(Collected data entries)
-------------------------

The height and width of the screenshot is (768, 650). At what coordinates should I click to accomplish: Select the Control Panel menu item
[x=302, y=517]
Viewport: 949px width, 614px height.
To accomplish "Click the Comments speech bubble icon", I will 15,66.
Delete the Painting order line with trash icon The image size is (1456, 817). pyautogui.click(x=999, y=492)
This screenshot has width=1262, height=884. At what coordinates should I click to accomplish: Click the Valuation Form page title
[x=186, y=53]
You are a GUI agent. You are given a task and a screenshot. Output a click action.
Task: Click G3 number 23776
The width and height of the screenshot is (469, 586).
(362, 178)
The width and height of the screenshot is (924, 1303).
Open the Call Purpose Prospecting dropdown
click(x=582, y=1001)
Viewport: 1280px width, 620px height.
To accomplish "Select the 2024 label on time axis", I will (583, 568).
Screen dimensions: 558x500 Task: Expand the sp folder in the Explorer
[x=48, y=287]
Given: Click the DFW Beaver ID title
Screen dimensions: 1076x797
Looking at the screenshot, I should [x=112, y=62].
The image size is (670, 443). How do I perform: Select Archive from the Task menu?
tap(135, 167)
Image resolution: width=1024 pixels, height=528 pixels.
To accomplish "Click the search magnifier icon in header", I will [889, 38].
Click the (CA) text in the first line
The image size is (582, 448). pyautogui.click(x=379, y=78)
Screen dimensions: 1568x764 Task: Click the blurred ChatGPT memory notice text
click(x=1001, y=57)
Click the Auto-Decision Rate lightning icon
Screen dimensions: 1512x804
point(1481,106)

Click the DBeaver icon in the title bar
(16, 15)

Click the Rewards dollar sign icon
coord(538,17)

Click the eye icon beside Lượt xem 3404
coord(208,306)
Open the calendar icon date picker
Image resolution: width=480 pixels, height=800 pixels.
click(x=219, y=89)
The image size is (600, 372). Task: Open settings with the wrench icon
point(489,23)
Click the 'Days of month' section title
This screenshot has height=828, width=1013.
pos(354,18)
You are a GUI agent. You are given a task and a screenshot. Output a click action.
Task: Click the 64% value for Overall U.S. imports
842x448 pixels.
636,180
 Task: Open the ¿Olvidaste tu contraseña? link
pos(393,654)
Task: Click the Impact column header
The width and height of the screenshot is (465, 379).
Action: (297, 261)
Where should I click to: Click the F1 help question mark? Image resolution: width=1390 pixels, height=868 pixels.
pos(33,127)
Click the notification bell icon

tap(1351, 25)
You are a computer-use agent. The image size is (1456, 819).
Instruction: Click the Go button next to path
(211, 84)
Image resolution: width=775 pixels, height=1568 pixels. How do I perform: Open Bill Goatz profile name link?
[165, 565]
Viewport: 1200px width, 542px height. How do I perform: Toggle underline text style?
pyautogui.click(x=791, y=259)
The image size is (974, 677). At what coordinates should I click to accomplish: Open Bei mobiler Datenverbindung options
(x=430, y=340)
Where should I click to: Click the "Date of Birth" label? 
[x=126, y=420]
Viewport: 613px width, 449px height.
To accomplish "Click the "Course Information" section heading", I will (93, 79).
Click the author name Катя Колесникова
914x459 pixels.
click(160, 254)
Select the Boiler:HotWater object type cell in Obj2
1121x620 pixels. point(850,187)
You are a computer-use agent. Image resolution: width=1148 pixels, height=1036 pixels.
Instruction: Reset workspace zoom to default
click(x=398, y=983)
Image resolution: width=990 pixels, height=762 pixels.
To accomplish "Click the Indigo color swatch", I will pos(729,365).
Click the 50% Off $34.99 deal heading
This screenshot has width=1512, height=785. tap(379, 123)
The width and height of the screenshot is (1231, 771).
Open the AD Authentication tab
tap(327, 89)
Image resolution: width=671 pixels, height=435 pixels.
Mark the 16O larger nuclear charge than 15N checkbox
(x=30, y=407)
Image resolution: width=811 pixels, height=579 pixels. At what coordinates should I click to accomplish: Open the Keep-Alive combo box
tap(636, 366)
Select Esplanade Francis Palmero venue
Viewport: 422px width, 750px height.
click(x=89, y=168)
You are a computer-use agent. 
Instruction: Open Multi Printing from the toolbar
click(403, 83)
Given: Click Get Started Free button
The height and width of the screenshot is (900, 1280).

-------------------------

### Problem requirements:
Read through the records above and copy the lines that contain "computer".

### The completed task:
You are a computer-use agent. The image size is (1456, 819).
You are a computer-use agent. Image resolution: width=1148 pixels, height=1036 pixels.
You are a computer-use agent. 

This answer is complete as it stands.